In my interactions with the administration, I realized that their commitment to supporting free speech would only be selectively and hypocritically enforced. When I was involved in pro-Israel life on campus, Jewish students were told by the administration that they should not refer to themselves as Zionists because this will “undermine dialogue” with Muslims on campus. On the other hand, student organizations like the Muslim Student Union which blatantly supported vile terrorists and promoted genocidal ideas against Israelis or “Zionist Jews” were perfectly acceptable in the eyes of the campus administration.
In the classroom, depending on a student’s major, the situation could also be worrisome. In certain classes I had to sit through ten minutes of anti-Bush comments at the start of class that took away precious time from analyzing text.
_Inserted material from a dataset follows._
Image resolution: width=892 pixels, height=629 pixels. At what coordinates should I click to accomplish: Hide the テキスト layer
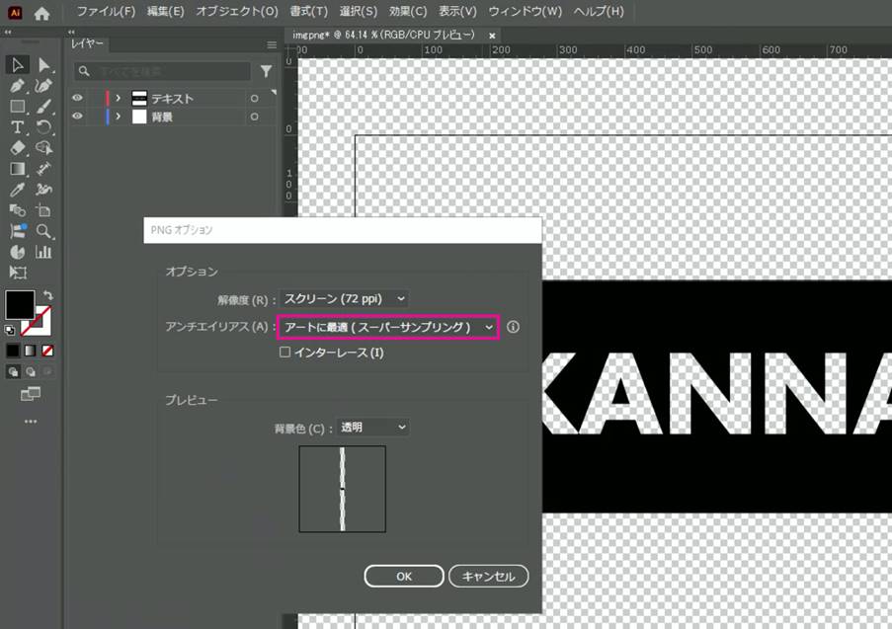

While I certainly agree that it is important to critique our government and president, an English class which focuses on the writings of Alexander Pope and Jonathan Swift is not the time or place to opine about current events. When students in these courses complained or anonymously alerted the professor in early evaluations that his political comments were unnecessary, the professor would redouble his efforts and mention that “evil Republicans” are offended.
Unfortunately, students who aren’t ready to adopt the views of their professors find themselves tiptoeing around certain issues. English majors were obligated to take courses in Chicano studies and postmodernism. Rather than focusing our energies on the classics, we studied how gender is socially constructed and capitalist America is responsible for most of the ills in the world. When I wrote papers, I always made the most objective arguments possible so that I wouldn’t feel hypocritical about adopting anyone’s view and wouldn’t have my grade suffer either.
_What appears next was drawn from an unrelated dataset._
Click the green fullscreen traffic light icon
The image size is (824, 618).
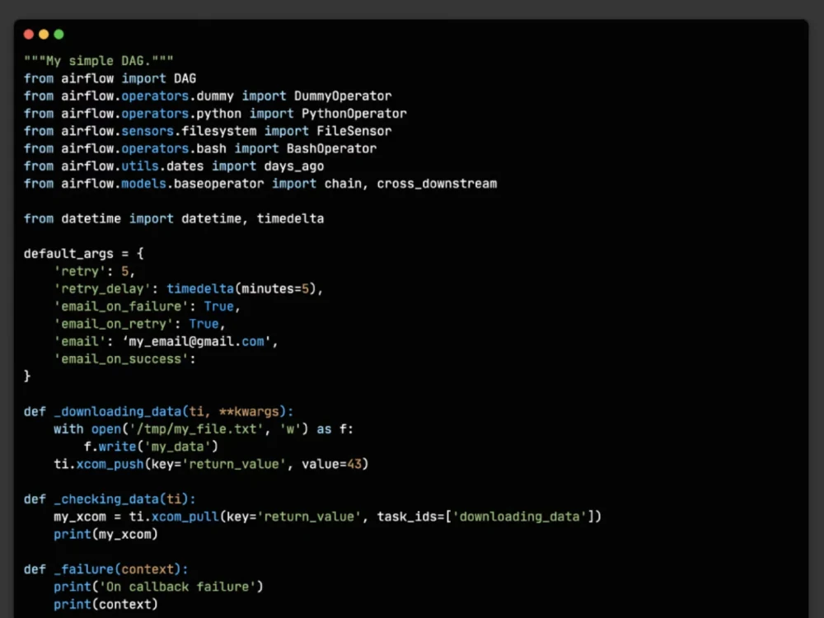(58, 34)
And yet, the absurdity of it all is how frighteningly easy it is to get an “A” so long as you read the work and present a well-written argument that a professor wouldn’t take offense to.
I would argue that the curriculum in colleges has been diluted. Instead of a focus on intelligent literature and encouraging free thinking, students will find themselves reading strange, poorly written postmodernist literature in the humanities. It becomes abundantly clear to many students that if they write what the teacher wants to read — no matter how horribly written it is — they’re still likely to do okay. If students laugh at the asinine anti-Bush and anti-Republican comments, the professor will smile with glee and appreciation.
In departments like political science and social science these problems are even more pronounced. For instance, one of the students who came forward during the Orange County Independent Task Force investigation described the campus climate as dominated by a philosophy that looks at the United States and Israel as enemies, while supporting terror organizations. The same student had a professor who had a picture of Iranian President Mahmoud Ahmadinejad on her computer. This student also recounts an argument with an Iranian student who said “f— Israel” and pulled down his trousers to show his swastika tattoo.
College institutions were initially created with the objective of fostering open, rich dialogue and free thought. Students shouldn’t have to avoid certain professors like the plague; nor should they adopt the positions of professors in order to make the grade. My personal college experience was spent defending my Israeli heritage, defending America, and trying to find those few professors who could actually teach. It shouldn’t be that way for me – or anyone else.